→ Selected excerpt
######
3

Suppose I am writing the following in a bash script:

if [ -z $a ] || [ -z $b ] ; then
    usage
fi

It works but I would like to write it with short-circuiting as follows:

[ -z $a ] || [ -z $b ] || usage

Unfortunately it does not work. What am I missing ?

13

You want to execute usage in case either 1st or 2nd condition are accomplished. For that, you can do:

[ -z $a ] || [ -z $b ] && usage

Test:

$ [ -z "$a" ] || [ -z "$b" ] && echo "yes"
yes
$ b="a"
$ [ -z "$a" ] || [ -z "$b" ] && echo "yes"
yes
$ a="a"
$ [ -z "$a" ] || [ -z "$b" ] && echo "yes"
$ 
1
  • 4
    I just learned here that || and && have equal precedence in bash (different from C, Java, etc.). – Alfe Jan 13 '14 at 12:04
8

You could make use of the following form:

[[ expression ]]

and say:

[[ -z "$a" || -z "$b" ]] && usage

This would execute usage if either a or b is empty.
######
→ Exercise tasks
A) From the bash short-circuiting thread, list every single-line command that ends by running usage.
B) Transcribe the stretch of the bash short-circuiting thread from "It works but" through "I missing ?" without changing a character.
######
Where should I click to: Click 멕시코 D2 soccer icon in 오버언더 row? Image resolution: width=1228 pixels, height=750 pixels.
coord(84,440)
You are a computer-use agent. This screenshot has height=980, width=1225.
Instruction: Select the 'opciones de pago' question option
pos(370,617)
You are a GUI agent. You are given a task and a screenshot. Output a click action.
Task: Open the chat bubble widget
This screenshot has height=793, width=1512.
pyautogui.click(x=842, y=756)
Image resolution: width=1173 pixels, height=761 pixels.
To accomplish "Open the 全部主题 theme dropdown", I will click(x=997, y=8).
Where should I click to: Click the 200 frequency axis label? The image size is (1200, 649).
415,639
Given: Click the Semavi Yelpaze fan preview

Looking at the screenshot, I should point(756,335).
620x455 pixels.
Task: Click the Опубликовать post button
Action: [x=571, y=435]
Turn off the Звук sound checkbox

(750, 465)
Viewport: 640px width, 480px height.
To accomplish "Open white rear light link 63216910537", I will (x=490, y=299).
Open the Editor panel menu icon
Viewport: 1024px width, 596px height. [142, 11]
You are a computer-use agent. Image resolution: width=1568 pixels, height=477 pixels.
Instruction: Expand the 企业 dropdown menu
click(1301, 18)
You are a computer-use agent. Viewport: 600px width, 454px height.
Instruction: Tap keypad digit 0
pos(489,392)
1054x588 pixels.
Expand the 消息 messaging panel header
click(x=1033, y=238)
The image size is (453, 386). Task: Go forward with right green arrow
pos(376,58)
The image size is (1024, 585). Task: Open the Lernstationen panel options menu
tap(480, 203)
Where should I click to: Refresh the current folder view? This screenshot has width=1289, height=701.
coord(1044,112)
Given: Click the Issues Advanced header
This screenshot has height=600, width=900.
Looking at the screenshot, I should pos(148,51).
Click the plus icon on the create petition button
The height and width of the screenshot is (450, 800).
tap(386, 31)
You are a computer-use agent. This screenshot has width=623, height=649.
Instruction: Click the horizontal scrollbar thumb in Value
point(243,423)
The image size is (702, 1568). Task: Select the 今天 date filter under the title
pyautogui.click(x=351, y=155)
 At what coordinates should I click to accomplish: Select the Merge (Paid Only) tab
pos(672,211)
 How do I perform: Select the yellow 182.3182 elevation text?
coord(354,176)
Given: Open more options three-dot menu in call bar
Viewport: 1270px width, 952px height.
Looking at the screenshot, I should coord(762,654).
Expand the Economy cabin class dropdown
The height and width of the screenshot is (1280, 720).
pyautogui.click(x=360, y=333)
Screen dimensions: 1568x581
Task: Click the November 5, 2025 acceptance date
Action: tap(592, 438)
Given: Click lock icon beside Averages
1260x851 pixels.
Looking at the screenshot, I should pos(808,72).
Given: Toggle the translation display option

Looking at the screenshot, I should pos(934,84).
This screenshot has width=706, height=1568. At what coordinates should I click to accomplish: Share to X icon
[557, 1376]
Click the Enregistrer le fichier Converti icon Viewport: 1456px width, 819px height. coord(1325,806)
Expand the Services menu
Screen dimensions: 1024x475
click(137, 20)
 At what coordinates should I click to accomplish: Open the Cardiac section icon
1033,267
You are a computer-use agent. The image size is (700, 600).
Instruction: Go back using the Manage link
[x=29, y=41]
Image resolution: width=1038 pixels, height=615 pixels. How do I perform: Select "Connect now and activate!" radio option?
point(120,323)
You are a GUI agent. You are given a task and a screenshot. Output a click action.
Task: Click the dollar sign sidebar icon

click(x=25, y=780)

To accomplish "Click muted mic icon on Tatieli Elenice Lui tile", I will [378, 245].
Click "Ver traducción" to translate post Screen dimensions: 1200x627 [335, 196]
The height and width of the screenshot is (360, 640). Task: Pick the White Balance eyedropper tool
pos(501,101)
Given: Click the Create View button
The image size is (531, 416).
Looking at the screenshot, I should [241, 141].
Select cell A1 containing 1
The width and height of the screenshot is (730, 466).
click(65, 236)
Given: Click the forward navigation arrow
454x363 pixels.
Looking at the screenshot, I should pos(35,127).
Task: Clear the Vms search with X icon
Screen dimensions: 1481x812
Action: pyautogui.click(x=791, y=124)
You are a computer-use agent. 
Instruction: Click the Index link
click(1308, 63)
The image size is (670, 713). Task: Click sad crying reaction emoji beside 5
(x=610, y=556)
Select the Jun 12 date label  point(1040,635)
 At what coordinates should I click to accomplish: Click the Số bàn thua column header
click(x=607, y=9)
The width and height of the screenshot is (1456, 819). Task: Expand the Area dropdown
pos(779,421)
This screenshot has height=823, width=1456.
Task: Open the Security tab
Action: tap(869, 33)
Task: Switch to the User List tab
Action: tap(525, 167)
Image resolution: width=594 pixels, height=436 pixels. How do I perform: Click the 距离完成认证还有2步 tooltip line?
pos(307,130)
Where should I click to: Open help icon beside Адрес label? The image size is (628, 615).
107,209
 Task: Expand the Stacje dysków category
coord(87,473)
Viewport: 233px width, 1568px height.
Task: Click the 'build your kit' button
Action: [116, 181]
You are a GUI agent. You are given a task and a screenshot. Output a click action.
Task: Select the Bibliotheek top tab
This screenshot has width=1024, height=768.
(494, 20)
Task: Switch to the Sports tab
######
→ Exercise solutions
A)
[ -z $a ] || [ -z $b ] || usage
[ -z $a ] || [ -z $b ] && usage
[[ -z "$a" || -z "$b" ]] && usage

B)
It works but I would like to write it with short-circuiting as follows:

[ -z $a ] || [ -z $b ] || usage

Unfortunately it does not work. What am I missing ?